The number of electrically driven loads in a modern vehicle is constantly
increasing. Many loads that former were mechanically driven will in the future
be driven by electricity. This implies that a number of electronic systems have
to be packed together in the limited space in a vehicle. When different
electronic systems are placed close to each other, there is always a risk for
electromagnetic interference between the different systems causing
malfunction or even failure. It is important to ensure that this does not
happen, and this concept is called electromagnetic compatibility, EMC. EMC
implies that different electrical systems should be able to work in close
proximity without affecting each other. From the EMC point of view,
integration of electric traction drives in present vehicles represents a
considerable challenge.
In order to save energy, many electrical loads can be controlled on demand. A
common and energy efficient way to do this is to use a method called pulse
width modulation, PWM, where the load voltage is pulsed in order to create
the desired average output voltage. When this method is employed, the
voltage pulses are present on the conductors between the power electronic
converter and the load. Since the space in a vehicle is limited, it is often not
possible to place the power electronic converter close to the load.
Consequently, long conductors are often required between the power
electronic converter and the load. The steep edges of the voltage pulses and
the fundamental of the square wave, called the switching frequency, together
with the long conductors cause electromagnetic interference problems. These
disturbances could interfere with, for example, the radio in the vehicle.
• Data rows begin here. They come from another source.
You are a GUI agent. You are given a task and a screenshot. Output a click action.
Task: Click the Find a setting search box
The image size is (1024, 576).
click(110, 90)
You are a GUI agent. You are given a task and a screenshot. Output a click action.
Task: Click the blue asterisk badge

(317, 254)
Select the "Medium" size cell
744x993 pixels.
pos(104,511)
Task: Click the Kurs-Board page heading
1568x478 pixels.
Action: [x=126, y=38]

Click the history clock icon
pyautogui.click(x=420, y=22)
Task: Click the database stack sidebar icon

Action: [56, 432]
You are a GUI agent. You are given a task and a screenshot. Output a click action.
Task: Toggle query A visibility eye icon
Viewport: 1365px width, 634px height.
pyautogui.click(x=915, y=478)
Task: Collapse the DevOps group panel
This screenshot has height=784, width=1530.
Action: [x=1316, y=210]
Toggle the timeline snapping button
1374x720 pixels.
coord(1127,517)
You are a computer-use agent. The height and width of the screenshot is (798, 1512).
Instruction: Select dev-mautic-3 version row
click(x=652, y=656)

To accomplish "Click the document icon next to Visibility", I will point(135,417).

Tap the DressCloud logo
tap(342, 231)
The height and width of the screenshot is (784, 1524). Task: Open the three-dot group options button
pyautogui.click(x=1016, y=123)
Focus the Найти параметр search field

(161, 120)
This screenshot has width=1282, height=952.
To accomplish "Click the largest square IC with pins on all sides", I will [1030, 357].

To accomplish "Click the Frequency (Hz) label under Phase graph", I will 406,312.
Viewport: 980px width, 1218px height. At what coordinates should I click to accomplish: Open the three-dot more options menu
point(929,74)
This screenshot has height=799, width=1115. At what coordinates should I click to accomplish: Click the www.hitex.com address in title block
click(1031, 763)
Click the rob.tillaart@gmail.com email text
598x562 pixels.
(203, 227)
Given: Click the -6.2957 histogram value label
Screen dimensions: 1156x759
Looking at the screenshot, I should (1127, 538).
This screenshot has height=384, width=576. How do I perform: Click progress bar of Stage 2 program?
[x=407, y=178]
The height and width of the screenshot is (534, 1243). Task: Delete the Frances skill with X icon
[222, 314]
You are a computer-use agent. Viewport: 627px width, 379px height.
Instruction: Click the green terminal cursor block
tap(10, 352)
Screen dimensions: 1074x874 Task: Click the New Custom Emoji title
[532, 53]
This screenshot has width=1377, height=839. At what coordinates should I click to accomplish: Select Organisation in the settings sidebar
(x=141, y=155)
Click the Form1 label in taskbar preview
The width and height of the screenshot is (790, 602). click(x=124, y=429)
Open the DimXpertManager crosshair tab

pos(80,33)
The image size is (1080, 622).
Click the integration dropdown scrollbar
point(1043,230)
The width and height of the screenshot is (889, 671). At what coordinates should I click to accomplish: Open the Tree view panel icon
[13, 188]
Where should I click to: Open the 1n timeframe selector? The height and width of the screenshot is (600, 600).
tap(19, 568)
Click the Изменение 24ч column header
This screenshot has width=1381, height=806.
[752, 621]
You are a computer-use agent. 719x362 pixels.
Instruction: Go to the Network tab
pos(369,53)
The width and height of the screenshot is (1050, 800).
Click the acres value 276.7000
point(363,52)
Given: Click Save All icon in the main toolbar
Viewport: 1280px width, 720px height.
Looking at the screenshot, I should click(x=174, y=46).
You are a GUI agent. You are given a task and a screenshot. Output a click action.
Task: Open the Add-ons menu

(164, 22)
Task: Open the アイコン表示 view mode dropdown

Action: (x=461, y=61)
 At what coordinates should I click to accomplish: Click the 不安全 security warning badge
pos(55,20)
In this
thesis, different electromagnetic compatibility aspects of a pulse width
modulated system are investigated.
Some solutions are proposed in order to mitigate the disturbances. The
solutions involve increasing the rise and fall times of the voltage pulses and employing a randomly varying switching frequency. Also the effects from
different conductor layouts, such as using the vehicle body sheet metal as a
current return path or having the lead-in and return conductor close to each
other, are investigated. In order to evaluate the results from the different setups,
the voltage across the load and the radiated magnetic field are measured.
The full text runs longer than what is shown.